There is no "option" to have a file automatically deleted on last close.
You have to unlink() it explicitly and then its allocated storage will
be released on last close.  The unlink() means the file is immediately
invisible to all other processes which do not have it open().  Does this
mean the open()/close()/unlink() API is also fundamentaly broken?  I
don't think so!

I would say that any API for any complex functionality would be broken
by being too complex to use if it had every imaginable option and
feature.

Just like the files on a memory filesystem, SysV IPC entities persist
until reboot so that they can be used by transient processes and there
exist tools to manage them as necessary.  I.e. their whole API is
sufficient to do everything that's necessary, and it is not bloated with
options and feature that would only rarely be used.

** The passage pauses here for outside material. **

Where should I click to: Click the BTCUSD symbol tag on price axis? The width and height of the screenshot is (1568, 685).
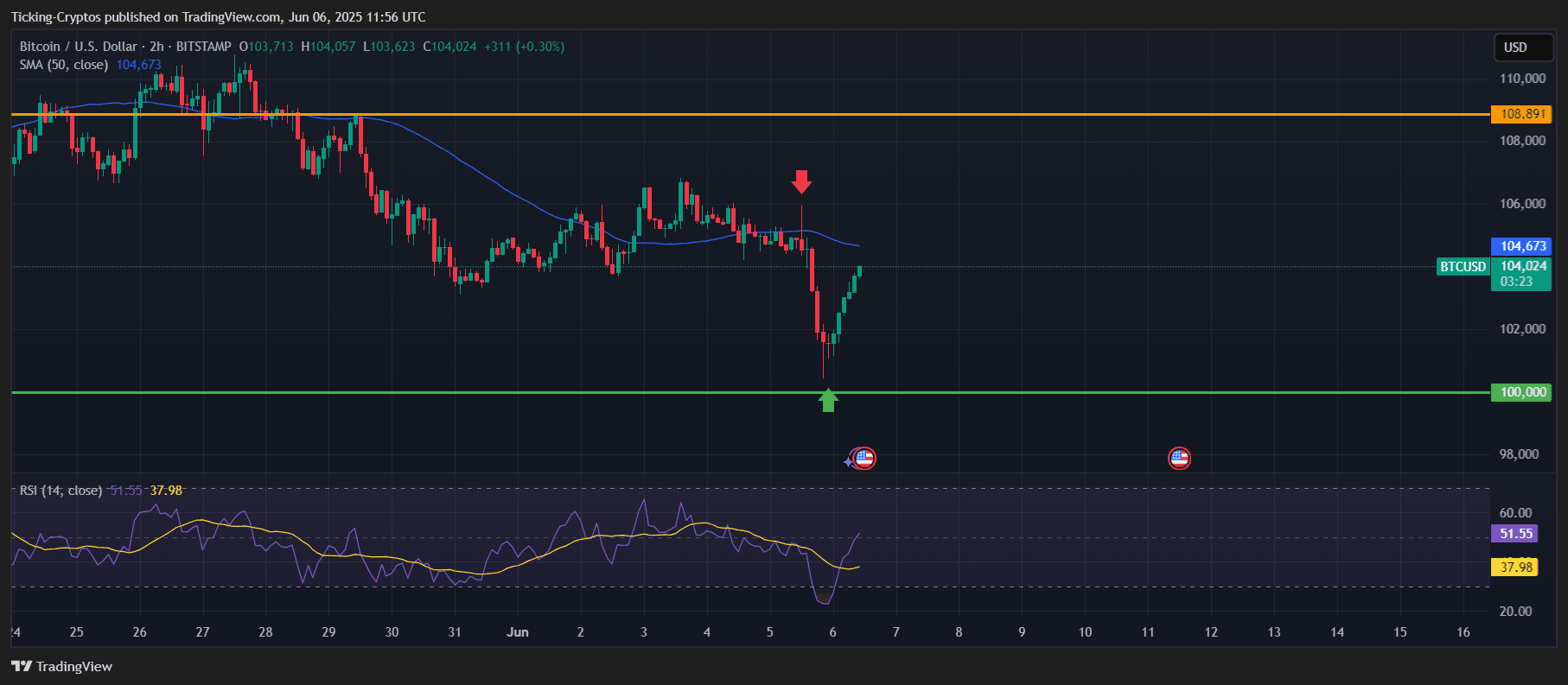pyautogui.click(x=1463, y=267)
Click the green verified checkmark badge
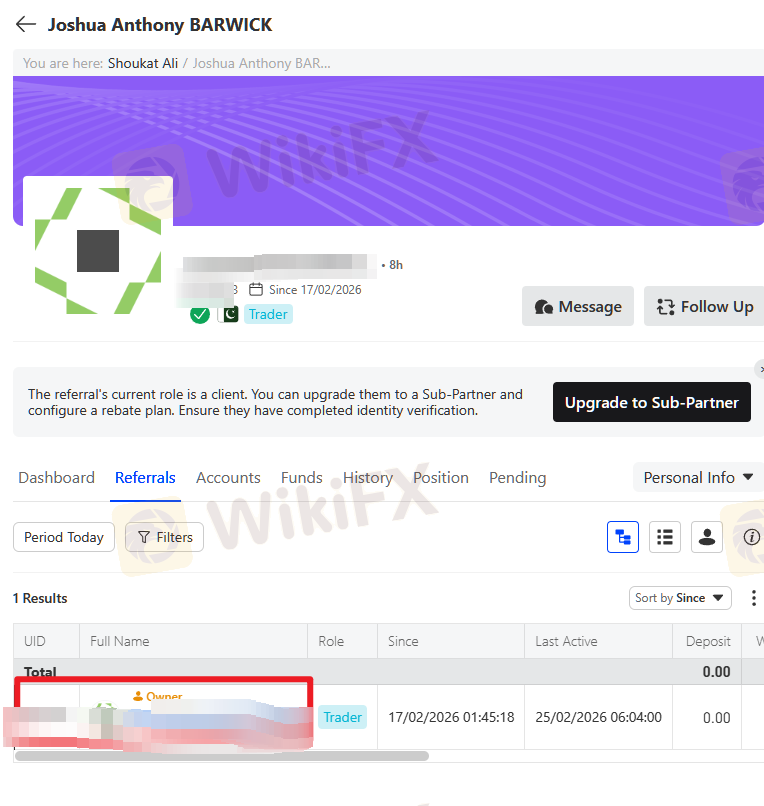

> > poll() came along to the systems in question quite a bit later than
> > message queues
> 
> ...so?  Taking an OS whose unifying concept is "everything is a file
> descriptor" and creating three new object types that can't have file
> descriptors associated with them is a good way to create problems.

Everything is a file descriptor in unix unless it's an object located a
memory address.  :-)

Message queues are the only one of the three types that I think could
have logically been identified as file descriptors.  However with
semaphores and shared memory requiring some other kind of "handle" to
allow them to be shared between processes it no doubt made an enormous
amount of sense, especially at the time, to implement message queues in
the same way.

Personally I've always thought that tacking anonymous memory mapping
onto mmap() was a poor hack and apparently the POSIX committees did as
well since even the latest POSIX mmap() spec. doesn't specify MAP_ANON.
Even support of MAP_FIXED is implementation defined.  It's also
theoretically impossible for some implementations to mmap() "large"
files (for some definition of "large") since it is entirely possible
that they would not fit in address space remaining in even the smallest
process and thus the success of mmap() even for all real files is not
guaranteed.  Is mmap() really that much of a gain over read() and
write() from a conceptual API design point of view given real-world
implementation constraints?  I.e. shared memory is an address, not a
file.

(semaphores as implemented in SysV IPC aren't exactly addresses I
suppose, but they're closer to being addresses at a conceptual level
than they are to being files)

Besides, hindsight is 20/20 and there has now been nearly two decades of
hindsight with which to look back on and critique the SysV IPC APIs.

> So they not only repeated the mistakes of signals, they repeated the
> mistake of making them unreliable.

No, they did not.  The notifier _can_ be reliably re-installed.

> And this is the API you are holding up as a paragon of goodness??  I
> shudder to imagine your idea of a bad API.

I have no love of the POSIX message queue API.

Actually I'd much rather use SysV message queues than these new POSIX
message queues, even though the former have no means of asynchronous
notification (and no way to peek at their content).  And that's not just
because I've lots of experience using SysV message queues either....

-- 
								Greg A. Woods

+1 416 218-0098;            <g.a.woods@ieee.org>;           <woods@robohack.ca>
Planix, Inc. <woods@planix.com>; VE3TCP; Secrets of the Weird <woods@weird.com>